Une des manières de vérifier la compréhension du message consiste à reformuler ce qui a été dit. Il s’agit de paraphraser le message, mais en montrant sa compréhension. Nous pourrions dire : « En d’autres termes… » ou « Vous voulez dire que… ». Lorsqu’une personne a un grand débit de paroles, comme le monsieur en colère contre le vélo mal parqué, nous pourrions à un moment donné tenter de résumer son propos en relevant les éléments saillants : « si je vous comprends bien, il y a plusieurs choses qui vous dérangent, d’abord… ensuite ». Si notre interlocuteur·rice est très négatif, nous pourrions user du recadrage qui est une reformulation qui met la lumière sur un autre versant, moins dramatique : « j’entends bien que tu penses avoir raté ton cours, c’est d’ailleurs ce que vivent souvent les personnes exigeantes avec elles-mêmes, mais tu as aussi reçu des feedbacks très positifs. » Enfin, la clarification permet de faire émerger le sens caché du message.
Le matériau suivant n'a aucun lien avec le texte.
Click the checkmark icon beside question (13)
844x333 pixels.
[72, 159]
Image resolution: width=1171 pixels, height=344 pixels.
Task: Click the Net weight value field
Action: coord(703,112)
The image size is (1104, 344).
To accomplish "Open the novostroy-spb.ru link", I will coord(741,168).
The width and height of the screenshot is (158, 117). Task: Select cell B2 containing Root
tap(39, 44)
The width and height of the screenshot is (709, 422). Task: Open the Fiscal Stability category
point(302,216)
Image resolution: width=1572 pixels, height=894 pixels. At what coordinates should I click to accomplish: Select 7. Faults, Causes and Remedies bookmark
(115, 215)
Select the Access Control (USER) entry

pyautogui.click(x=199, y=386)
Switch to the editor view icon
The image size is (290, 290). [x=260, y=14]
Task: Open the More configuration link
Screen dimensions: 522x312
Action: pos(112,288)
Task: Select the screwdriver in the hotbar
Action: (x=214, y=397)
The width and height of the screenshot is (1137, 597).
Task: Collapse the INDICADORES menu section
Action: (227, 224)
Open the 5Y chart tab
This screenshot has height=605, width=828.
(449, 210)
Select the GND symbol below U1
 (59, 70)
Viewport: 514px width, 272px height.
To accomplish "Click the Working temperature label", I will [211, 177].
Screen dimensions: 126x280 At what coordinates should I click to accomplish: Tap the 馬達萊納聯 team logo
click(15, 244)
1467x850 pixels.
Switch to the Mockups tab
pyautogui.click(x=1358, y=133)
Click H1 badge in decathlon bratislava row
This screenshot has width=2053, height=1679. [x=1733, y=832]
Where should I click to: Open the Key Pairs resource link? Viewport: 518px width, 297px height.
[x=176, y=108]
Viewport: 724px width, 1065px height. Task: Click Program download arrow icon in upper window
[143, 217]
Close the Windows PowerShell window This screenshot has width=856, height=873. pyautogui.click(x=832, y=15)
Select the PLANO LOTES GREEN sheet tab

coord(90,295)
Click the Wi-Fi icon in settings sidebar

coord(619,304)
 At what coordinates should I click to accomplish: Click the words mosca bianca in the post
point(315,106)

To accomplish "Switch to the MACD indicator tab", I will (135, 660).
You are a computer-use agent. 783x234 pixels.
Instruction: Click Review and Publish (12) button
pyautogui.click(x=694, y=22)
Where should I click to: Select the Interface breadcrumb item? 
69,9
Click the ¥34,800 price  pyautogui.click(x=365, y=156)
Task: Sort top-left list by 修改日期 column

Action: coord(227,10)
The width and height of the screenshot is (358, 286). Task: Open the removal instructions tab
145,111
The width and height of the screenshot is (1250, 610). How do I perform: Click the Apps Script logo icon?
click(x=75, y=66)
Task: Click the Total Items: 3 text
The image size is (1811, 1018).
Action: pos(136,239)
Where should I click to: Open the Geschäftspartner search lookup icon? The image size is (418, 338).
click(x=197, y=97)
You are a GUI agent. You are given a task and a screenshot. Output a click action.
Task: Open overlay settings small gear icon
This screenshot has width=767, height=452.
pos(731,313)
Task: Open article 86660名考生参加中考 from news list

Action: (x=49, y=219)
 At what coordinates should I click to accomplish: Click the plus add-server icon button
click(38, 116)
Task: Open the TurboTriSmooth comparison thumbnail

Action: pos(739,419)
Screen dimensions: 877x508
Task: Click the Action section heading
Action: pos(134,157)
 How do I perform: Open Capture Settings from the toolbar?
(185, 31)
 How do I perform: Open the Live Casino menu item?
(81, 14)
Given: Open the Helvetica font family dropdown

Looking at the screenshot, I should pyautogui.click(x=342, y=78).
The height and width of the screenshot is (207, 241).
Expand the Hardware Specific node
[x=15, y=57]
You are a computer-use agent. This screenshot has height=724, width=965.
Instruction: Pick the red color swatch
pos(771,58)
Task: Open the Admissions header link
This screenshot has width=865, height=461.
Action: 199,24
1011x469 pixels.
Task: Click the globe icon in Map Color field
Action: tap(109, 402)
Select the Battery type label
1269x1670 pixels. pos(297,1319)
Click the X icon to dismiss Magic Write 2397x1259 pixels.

Là, il faut éviter d’interpréter, de faire de la pseudo-psychologie. Il s’agit de formuler une proposition avec précaution : « quand tu dis que tu en as marre, je crois comprendre de mon côté…….., c’est bien cela ? »
VERS UN IDÉAL DÉMOCRATIQUE.
Pratiquer l’écoute active garantit une sorte de délibération entre l’écoutant et l’écouté. Les reflets de celui·le qui écoute aident l’écouté·e à clarifier et l’invitent à réagir si le message n’est pas compris comme il·elle le souhaiterait. Elle permet aussi d’activer les ressources de la personne écoutée et de renforcer ainsi son autonomie. Nous croyons souvent à tort que ce que l’autre attend de nous, ce sont des conseils alors qu’une écoute attentive lui permet de trouver ses propres solutions ce qui est beaucoup plus durable. Dans le cas du monsieur en colère contre le vélo mal parqué, j’ai dit peu de choses, mais je lui ai offert un silence attentif qui a validé son humanité.